High-Dimensional Gaussian Process Regression with Soft Kernel Interpolation
This work addresses scalability issues in Gaussian Process regression for high-dimensional data, but it is incremental as it builds on existing methods like SKI and variational approaches.
The authors tackled the problem of scaling Gaussian Process regression to high-dimensional datasets by introducing Soft Kernel Interpolation (SoftKI), which combines aspects of Structured Kernel Interpolation and variational methods to overcome dimensionality challenges, showing competitive performance with other approximated GP methods for modest dimensionalities around 10.
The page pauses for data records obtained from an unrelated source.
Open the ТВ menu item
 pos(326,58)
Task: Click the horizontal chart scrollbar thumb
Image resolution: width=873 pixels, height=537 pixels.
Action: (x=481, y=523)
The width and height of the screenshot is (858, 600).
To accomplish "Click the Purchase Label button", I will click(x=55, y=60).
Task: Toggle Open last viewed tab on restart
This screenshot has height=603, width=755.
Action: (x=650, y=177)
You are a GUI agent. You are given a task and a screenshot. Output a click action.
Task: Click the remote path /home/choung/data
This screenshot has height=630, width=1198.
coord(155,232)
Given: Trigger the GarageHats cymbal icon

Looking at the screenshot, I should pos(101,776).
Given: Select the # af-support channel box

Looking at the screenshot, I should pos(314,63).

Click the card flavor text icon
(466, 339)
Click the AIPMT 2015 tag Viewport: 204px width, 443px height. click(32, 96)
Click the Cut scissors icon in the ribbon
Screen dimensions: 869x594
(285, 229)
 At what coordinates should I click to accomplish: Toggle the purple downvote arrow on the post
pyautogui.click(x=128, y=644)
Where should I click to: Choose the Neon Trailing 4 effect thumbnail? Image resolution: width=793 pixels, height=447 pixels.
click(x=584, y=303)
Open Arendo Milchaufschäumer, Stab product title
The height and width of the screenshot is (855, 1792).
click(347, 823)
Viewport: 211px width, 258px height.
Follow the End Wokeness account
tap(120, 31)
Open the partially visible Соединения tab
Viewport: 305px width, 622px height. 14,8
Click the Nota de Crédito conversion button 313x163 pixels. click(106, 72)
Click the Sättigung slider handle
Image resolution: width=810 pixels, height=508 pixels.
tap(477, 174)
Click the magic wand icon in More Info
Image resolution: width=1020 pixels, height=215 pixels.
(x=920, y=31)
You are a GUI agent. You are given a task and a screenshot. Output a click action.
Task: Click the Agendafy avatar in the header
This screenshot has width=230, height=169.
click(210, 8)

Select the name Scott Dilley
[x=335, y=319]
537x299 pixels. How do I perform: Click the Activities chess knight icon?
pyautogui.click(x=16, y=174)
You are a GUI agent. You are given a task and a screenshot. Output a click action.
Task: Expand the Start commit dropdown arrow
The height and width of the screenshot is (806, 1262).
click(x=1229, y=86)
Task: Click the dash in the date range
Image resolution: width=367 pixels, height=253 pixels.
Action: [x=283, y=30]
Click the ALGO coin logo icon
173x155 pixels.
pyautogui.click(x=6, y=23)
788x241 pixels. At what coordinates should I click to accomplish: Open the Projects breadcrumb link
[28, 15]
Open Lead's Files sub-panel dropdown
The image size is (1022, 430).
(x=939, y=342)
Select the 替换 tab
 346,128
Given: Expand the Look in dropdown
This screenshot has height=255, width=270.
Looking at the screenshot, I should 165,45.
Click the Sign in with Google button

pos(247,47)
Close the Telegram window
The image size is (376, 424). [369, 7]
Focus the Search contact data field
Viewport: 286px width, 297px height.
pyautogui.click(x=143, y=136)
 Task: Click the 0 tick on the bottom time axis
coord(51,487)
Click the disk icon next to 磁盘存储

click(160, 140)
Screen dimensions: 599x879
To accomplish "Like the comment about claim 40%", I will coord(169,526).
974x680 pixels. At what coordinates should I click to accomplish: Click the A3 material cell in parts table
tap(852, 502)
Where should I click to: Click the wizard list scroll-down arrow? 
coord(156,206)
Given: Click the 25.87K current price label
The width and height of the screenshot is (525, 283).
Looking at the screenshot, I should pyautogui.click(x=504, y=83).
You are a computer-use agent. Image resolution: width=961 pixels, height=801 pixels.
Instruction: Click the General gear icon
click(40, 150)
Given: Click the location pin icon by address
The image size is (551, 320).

We introduce Soft Kernel Interpolation (SoftKI), a method that combines aspects of Structured Kernel Interpolation (SKI) and variational inducing point methods, to achieve scalable Gaussian Process (GP) regression on high-dimensional datasets. SoftKI approximates a kernel via softmax interpolation from a smaller number of interpolation points learned by optimizing a combination of the SoftKI marginal log-likelihood (MLL), and when needed, an approximate MLL for improved numerical stability. Consequently, it can overcome the dimensionality scaling challenges that SKI faces when interpolating from a dense and static lattice while retaining the flexibility of variational methods to adapt inducing points to the dataset. We demonstrate the effectiveness of SoftKI across various examples and show that it is competitive with other approximated GP methods when the data dimensionality is modest (around 10).